### LISTED ENTRIES

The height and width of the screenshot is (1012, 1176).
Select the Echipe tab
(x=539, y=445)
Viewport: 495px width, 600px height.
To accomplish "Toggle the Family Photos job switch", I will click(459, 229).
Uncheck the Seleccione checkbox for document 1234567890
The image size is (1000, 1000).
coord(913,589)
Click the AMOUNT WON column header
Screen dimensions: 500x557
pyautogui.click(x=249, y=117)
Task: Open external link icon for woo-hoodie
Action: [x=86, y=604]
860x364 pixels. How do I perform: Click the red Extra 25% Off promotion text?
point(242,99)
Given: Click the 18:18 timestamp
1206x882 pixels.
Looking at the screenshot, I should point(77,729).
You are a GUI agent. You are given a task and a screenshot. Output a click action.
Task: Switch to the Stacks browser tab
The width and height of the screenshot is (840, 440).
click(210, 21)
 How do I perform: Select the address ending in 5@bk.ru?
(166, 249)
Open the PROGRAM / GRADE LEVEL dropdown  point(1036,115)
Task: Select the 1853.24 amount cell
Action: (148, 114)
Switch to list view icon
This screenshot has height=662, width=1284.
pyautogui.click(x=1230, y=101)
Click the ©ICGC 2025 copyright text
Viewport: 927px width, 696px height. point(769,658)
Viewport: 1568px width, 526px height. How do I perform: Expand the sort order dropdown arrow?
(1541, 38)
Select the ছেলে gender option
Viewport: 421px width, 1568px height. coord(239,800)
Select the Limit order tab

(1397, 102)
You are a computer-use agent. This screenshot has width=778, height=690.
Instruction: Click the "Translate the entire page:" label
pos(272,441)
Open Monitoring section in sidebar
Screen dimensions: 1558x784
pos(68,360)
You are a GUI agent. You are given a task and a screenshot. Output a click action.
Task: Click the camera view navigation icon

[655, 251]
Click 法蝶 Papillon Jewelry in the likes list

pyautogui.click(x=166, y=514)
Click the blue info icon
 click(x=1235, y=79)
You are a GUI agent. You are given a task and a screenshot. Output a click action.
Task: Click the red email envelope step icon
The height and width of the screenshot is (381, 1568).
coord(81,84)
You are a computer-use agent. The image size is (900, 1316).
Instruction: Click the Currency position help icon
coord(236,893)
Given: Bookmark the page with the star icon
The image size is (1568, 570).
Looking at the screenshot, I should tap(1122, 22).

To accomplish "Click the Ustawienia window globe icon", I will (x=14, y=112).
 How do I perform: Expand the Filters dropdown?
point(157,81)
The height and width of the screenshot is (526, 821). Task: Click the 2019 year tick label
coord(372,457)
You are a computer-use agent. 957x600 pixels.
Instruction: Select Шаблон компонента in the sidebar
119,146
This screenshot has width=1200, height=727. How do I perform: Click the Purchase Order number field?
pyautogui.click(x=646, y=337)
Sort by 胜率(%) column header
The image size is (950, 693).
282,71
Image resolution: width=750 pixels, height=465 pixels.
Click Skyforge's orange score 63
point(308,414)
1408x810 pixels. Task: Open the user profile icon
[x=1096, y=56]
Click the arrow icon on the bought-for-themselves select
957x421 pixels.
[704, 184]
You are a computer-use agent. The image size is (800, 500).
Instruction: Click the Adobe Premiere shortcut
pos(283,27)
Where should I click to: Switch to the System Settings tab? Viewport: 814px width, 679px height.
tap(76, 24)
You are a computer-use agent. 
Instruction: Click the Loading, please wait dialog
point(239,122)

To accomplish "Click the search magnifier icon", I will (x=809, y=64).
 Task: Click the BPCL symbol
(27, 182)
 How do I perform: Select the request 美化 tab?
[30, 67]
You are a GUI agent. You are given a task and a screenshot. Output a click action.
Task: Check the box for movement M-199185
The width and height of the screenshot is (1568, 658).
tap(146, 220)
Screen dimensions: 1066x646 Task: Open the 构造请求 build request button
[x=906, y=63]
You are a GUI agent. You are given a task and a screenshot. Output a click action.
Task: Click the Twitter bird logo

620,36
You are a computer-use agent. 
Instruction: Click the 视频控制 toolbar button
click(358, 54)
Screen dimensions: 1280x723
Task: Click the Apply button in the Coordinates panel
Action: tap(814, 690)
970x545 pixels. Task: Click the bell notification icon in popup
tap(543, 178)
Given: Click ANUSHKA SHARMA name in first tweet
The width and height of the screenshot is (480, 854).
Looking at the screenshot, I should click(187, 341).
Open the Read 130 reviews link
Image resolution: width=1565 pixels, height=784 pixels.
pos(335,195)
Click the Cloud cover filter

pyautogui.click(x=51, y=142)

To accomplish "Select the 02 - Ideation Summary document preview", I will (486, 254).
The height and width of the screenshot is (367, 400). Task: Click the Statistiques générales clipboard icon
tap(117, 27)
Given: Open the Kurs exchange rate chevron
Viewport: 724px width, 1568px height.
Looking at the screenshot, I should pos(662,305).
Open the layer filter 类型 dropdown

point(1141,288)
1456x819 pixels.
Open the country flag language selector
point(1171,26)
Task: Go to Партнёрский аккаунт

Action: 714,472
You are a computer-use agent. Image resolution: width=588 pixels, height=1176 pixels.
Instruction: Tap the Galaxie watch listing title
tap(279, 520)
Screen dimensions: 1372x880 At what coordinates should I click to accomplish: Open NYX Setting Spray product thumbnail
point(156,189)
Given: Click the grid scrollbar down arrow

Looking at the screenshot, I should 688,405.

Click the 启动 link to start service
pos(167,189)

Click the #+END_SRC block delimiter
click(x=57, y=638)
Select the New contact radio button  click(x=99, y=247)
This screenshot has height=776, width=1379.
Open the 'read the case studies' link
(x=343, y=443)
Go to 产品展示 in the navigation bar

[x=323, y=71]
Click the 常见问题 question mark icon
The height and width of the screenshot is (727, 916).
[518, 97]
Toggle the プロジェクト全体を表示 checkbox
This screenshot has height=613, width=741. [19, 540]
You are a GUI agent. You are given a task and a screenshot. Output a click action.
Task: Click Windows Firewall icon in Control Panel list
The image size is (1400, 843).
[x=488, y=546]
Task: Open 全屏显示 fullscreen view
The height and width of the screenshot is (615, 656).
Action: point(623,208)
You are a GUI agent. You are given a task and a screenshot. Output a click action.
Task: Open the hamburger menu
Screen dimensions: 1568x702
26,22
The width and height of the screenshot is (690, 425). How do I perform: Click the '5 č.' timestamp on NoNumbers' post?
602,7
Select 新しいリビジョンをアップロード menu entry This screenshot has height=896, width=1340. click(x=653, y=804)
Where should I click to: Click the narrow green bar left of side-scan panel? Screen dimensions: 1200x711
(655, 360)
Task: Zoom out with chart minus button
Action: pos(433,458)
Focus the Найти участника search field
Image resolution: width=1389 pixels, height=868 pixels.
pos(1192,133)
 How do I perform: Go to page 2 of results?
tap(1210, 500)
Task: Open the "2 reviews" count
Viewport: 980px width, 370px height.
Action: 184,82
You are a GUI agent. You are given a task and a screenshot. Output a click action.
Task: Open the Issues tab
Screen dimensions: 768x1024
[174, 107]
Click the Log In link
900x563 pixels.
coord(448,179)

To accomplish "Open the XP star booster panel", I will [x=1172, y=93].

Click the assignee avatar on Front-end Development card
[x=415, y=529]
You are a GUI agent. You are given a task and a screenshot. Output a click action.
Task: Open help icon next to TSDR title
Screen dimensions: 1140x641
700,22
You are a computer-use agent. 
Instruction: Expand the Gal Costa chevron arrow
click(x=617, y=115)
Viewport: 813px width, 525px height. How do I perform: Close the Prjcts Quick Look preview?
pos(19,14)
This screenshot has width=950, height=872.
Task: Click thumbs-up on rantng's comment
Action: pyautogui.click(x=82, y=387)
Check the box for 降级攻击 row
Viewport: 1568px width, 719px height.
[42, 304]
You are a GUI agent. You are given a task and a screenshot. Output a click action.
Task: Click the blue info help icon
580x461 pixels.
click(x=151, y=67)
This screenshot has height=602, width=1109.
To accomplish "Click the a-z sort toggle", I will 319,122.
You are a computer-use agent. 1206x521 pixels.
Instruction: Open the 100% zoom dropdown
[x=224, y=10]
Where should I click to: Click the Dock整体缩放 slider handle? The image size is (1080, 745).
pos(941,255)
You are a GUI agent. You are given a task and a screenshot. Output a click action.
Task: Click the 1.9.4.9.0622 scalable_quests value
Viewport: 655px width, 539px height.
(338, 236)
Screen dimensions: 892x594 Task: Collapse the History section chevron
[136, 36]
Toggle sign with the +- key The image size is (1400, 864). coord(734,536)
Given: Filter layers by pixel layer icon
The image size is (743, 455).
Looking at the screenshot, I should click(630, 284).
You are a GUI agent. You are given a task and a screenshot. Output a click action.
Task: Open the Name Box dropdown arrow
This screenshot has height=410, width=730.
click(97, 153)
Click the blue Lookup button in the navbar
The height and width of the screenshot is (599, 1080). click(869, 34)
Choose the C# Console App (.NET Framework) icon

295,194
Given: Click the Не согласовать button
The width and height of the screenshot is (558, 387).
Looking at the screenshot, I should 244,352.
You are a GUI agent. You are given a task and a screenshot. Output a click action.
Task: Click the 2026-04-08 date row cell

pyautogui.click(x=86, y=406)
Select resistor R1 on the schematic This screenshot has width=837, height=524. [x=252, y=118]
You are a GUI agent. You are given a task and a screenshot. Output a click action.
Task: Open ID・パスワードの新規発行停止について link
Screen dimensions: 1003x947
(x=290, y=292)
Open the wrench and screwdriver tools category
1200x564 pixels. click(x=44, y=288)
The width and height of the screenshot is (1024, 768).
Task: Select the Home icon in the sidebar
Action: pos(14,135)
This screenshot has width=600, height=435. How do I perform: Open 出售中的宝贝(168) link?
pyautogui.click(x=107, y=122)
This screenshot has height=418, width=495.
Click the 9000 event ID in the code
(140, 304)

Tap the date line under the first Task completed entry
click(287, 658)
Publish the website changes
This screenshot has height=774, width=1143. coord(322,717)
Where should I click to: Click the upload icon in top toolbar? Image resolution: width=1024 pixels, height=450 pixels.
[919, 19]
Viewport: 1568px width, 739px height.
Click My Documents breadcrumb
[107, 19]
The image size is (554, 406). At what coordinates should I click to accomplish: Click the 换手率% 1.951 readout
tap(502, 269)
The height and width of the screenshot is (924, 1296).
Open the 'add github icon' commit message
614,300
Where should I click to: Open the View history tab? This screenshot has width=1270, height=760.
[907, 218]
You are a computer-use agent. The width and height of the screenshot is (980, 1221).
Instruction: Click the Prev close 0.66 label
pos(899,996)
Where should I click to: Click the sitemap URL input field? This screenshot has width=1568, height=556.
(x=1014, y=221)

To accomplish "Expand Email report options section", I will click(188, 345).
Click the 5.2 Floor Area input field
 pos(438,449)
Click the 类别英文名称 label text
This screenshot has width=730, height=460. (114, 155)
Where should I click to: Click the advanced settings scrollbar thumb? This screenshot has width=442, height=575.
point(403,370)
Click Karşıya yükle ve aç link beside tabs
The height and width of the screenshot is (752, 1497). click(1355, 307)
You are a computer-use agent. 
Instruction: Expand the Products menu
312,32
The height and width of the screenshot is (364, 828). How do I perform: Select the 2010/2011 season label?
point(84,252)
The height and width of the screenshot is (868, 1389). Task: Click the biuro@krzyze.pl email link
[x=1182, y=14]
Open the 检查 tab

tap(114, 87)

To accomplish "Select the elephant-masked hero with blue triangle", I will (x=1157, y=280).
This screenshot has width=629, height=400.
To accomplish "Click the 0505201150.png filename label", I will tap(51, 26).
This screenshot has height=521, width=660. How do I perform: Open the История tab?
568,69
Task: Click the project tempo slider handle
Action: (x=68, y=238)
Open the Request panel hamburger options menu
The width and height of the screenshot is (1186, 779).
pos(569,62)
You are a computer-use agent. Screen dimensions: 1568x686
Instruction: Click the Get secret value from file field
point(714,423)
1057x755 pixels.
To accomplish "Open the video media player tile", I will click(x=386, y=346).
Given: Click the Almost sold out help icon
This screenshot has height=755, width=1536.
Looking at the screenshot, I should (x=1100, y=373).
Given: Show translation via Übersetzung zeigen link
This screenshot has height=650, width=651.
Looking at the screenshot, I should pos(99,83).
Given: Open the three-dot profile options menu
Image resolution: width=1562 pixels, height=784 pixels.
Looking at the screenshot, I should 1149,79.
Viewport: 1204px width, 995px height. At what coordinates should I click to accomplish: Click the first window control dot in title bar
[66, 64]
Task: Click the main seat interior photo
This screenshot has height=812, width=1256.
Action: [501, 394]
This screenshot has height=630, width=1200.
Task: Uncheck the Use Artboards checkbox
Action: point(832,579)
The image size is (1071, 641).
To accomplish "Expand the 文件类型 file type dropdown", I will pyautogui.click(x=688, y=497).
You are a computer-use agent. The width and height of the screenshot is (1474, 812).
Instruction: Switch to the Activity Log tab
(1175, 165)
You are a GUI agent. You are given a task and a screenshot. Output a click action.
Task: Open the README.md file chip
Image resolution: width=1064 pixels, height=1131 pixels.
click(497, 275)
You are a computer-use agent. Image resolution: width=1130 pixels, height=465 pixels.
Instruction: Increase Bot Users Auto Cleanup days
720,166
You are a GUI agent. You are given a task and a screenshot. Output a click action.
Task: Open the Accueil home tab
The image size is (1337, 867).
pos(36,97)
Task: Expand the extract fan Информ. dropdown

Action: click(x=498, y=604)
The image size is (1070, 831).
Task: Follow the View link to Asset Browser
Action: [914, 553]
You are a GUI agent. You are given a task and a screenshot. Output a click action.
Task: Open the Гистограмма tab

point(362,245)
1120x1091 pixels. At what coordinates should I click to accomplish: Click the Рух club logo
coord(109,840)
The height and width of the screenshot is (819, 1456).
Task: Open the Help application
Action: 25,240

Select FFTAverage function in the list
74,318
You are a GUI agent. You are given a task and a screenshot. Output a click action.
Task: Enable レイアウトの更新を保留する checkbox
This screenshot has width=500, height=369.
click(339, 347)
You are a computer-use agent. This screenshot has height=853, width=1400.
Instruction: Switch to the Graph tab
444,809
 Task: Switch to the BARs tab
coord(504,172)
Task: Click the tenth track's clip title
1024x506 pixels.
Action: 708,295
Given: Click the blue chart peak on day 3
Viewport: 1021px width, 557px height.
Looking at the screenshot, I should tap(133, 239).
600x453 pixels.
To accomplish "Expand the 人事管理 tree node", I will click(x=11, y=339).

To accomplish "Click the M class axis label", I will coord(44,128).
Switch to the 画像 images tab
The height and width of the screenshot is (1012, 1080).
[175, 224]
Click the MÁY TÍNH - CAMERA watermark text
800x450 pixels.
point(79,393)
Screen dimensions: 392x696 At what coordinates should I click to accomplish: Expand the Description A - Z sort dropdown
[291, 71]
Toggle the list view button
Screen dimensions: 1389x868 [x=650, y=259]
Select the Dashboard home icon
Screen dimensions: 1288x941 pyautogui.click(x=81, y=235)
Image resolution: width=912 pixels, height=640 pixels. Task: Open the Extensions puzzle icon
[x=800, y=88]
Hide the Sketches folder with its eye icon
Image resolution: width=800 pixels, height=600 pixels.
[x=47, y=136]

### ASSIGNMENT
Starting at the line with "This screenshot has height=776, width=1379." and ending at the line with "Check the box for 降级攻击 row", print each line of the listing above exactly, with no other lines.

### RESPONSE
This screenshot has height=776, width=1379.
Open the 'read the case studies' link
(x=343, y=443)
Go to 产品展示 in the navigation bar

[x=323, y=71]
Click the 常见问题 question mark icon
The height and width of the screenshot is (727, 916).
[518, 97]
Toggle the プロジェクト全体を表示 checkbox
This screenshot has height=613, width=741. [19, 540]
You are a GUI agent. You are given a task and a screenshot. Output a click action.
Task: Click Windows Firewall icon in Control Panel list
The image size is (1400, 843).
[x=488, y=546]
Task: Open 全屏显示 fullscreen view
The height and width of the screenshot is (615, 656).
Action: point(623,208)
You are a GUI agent. You are given a task and a screenshot. Output a click action.
Task: Open the hamburger menu
Screen dimensions: 1568x702
26,22
The width and height of the screenshot is (690, 425). How do I perform: Click the '5 č.' timestamp on NoNumbers' post?
602,7
Select 新しいリビジョンをアップロード menu entry This screenshot has height=896, width=1340. click(x=653, y=804)
Where should I click to: Click the narrow green bar left of side-scan panel? Screen dimensions: 1200x711
(655, 360)
Task: Zoom out with chart minus button
Action: pos(433,458)
Focus the Найти участника search field
Image resolution: width=1389 pixels, height=868 pixels.
pos(1192,133)
 How do I perform: Go to page 2 of results?
tap(1210, 500)
Task: Open the "2 reviews" count
Viewport: 980px width, 370px height.
Action: 184,82
You are a GUI agent. You are given a task and a screenshot. Output a click action.
Task: Open the Issues tab
Screen dimensions: 768x1024
[174, 107]
Click the Log In link
900x563 pixels.
coord(448,179)

To accomplish "Open the XP star booster panel", I will [x=1172, y=93].

Click the assignee avatar on Front-end Development card
[x=415, y=529]
You are a GUI agent. You are given a task and a screenshot. Output a click action.
Task: Open help icon next to TSDR title
Screen dimensions: 1140x641
700,22
You are a computer-use agent. 
Instruction: Expand the Gal Costa chevron arrow
click(x=617, y=115)
Viewport: 813px width, 525px height. How do I perform: Close the Prjcts Quick Look preview?
pos(19,14)
This screenshot has width=950, height=872.
Task: Click thumbs-up on rantng's comment
Action: pyautogui.click(x=82, y=387)
Check the box for 降级攻击 row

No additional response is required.